Истопила это она печку жарко-нажарко, дала ему еще порошка, положила его вплоть к себе, а сама голову, значит, обзанавесила, чтобы не видно змее, значит, было. Вот только он это уснул, сейчас опять рот раскрывается, и вылазит она. Раньше только голову показала, а теперь четверти на полторы вылезла. А сама уж кровяная, красная, как огонь, толстая, действительно, кровью уж упилась. Как она это вылезла, а знахарка ее за шею, да в печку, в самый жар. Тут она и свернулась в кольцо; свернулась и закипела. Закипела, закипела и стала черная да узкая… да вот, как вот этот кнут, этакая стала. Разбудила она тогда мужика: «Вставай, говорит, молись богу – вот твой мучитель», – и кажет ему. Ну, действительно к доктору посылали эту самую змею.
– Что ж доктор?
– Что ж, уж ему деться некуда: змея, так змея и есть.
– А зачем она его не разбудила, как только вынула?
– А нельзя. В то самое время никак невозможно никому, кроме знахарки, видеть ее. Сила в ей такая, значит, что должен тот погибнуть, кто ее увидит, кому ж надо?
– А знахарка не погибает?
– Действительно не погибает, потому слово такое противное знает. Много ведь случаев. В прошлом году старик в соседней деревне здоровый такой был из себя, соснул тоже так, на гриве, а с того дня стал сохнуть, сохнуть, через год помер. Ну, так и смекают, что не иначе, что влезла к нему. Вредная ведь она: прямо к сердцу присосется и пьет из него кровь; пьет, пьет, пока всю не выпьет, ну, и должен человек помирать от этого. А то еще ощенится, детенышей разведет штук двенадцать, да они примутся тоже сосать, вытерпи-ка тут, когда тринадцать ртов к сердцу присосутся. Не дай бог никому, врагу, не то что…
– Неправда все это…
– Непра-а-вда? – озабоченно протянул Иван и повернулся ко мне всем лицом, – Нет, господин, правда, – проговорил он убежденно, и нотка сожаления к моему невежеству послышалась в его голосе. – Неправда? Весь народ в один голос говорит, – значит, правда. Да вот со мной какой случай был.
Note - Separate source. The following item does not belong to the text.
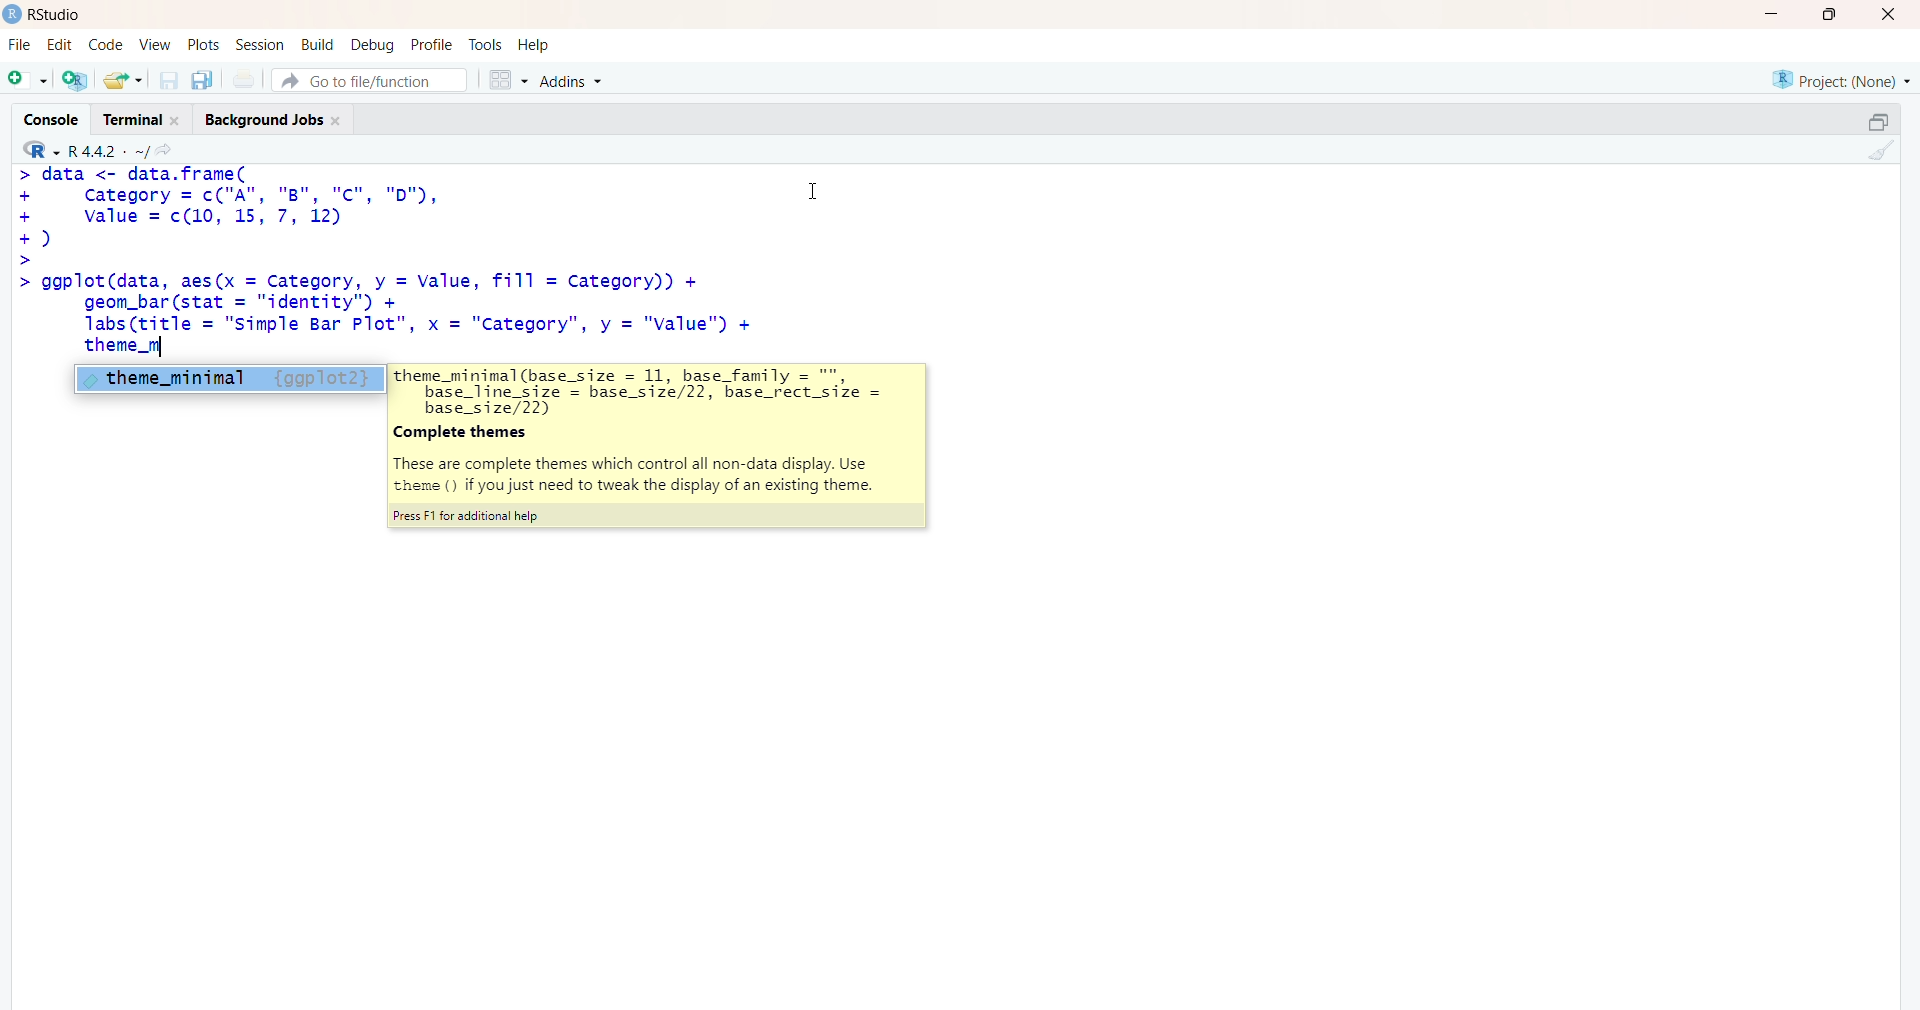 Image resolution: width=1920 pixels, height=1010 pixels. I want to click on selected project - none, so click(1844, 79).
Подростком я еще был; отец отлучился, а я и вздремнул – пахали мы. Только вот точно кто меня толкнул. Открыл глаза, а она вот этак возле моего локтя свернулась, подняла голову и смотрит на меня, высматривает, значит. Так холод этак меня схватил – не могу ни рукой, ни ногой пошевельнуть, лежу и гляжу, а она на меня глядит. После спустила головку и поползла прочь; уж как ушла в траву, – я как вскочу да крикну! Отец прибежал: что, что такое, а я кричу, а сказать ничего не могу. Это уж верно, – хочешь верь, хочешь не верь. Доктор, он, конечно, по-своему толкует, спит себе, к примеру, на постели, так действительно не влезет, а поспи-ка на траве: даром что доктор, – в лучшем виде залезет, потому что, значит, дозволено ей. И станет залезать, и ничего не поделает, – предел ее такой. В ней тоже ведь своей воли нет же. Доктор тоже ведь… Вот и станция Варюхина.